Insieme alla bellezza della prosa ha risalto, negli editoriali di Indro che stiamo ripubblicando, il suo pessimismo di temperamento e di convinzione. Ogni tanto si sforzava di camuffarlo. Con struggente ipocrisia finse di credere che i conati per creare una forza di centro laica da opporre sia alla Dc sia al Pci potessero avere successo. Ma nel profondo della sua sensibilità c’era l’amarezza per un’Italia irrecuperabile, c’era il timore, o piuttosto la certezza, che il Paese non si sarebbe mai davvero riscattato. Glielo impediva un deficit di senso civico ereditato dalla storia e aggravato dal carattere di molti milioni d’italiani.
«Noi italiani - sentenziò implacabile - non crediamo in nulla e tanto meno nelle virtù che qualcuno ci attribuisce.
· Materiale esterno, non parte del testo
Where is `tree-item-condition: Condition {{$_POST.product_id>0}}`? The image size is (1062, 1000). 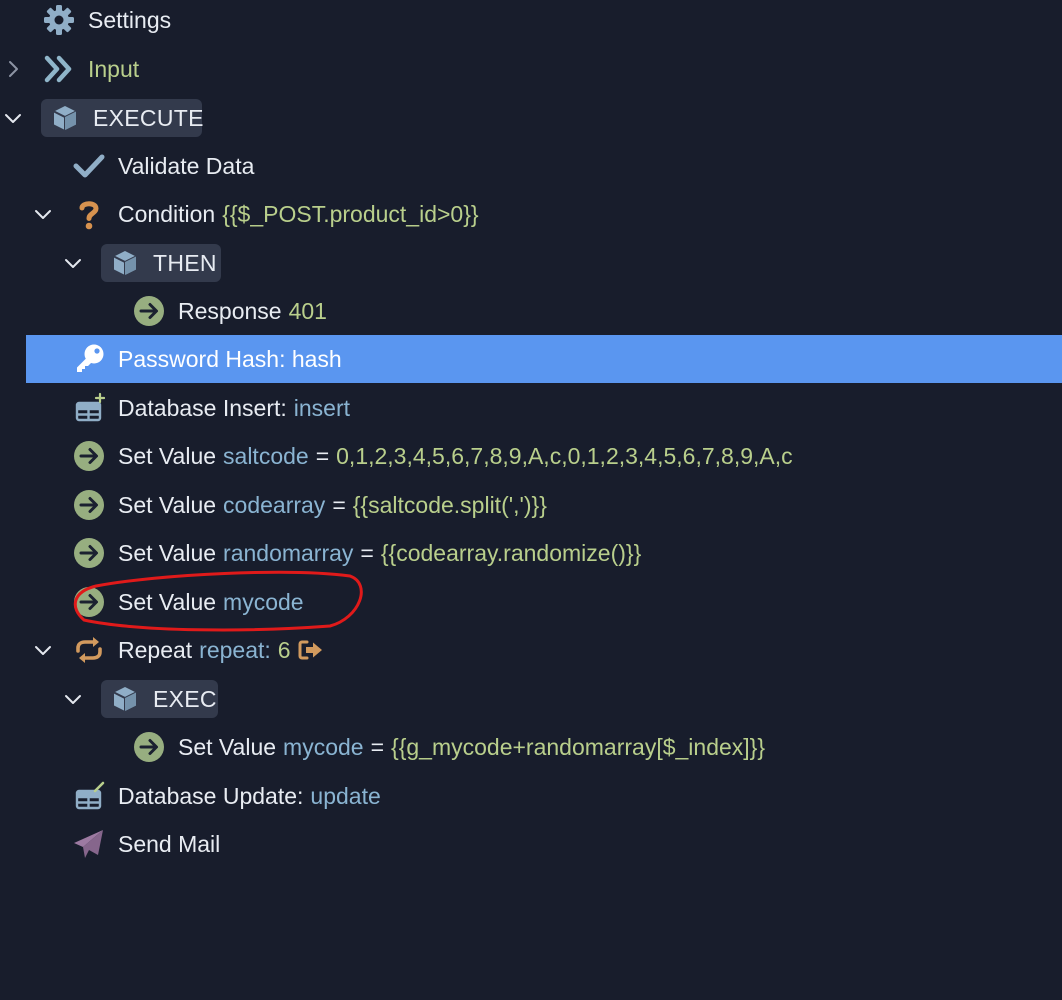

Ma tra di esse ce n’è una nella quale riponiamo una fede incorruttibile: quella della nostra capacità di corrompere tutto». Col tempo, Indro finì per non credere più nell’Italia che amava, per rinnegarla quasi.

Nella postfazione a L’Italia dell’Ulivo, il capolinea a quattro mani della Storia d’Italia, confermò il suo assoluto sconforto. La sua storia d’Italia finiva lì, avvertì, caso mai spettava a me, se me la sentivo, di continuarla da solo. Francamente, non me la sono sentita.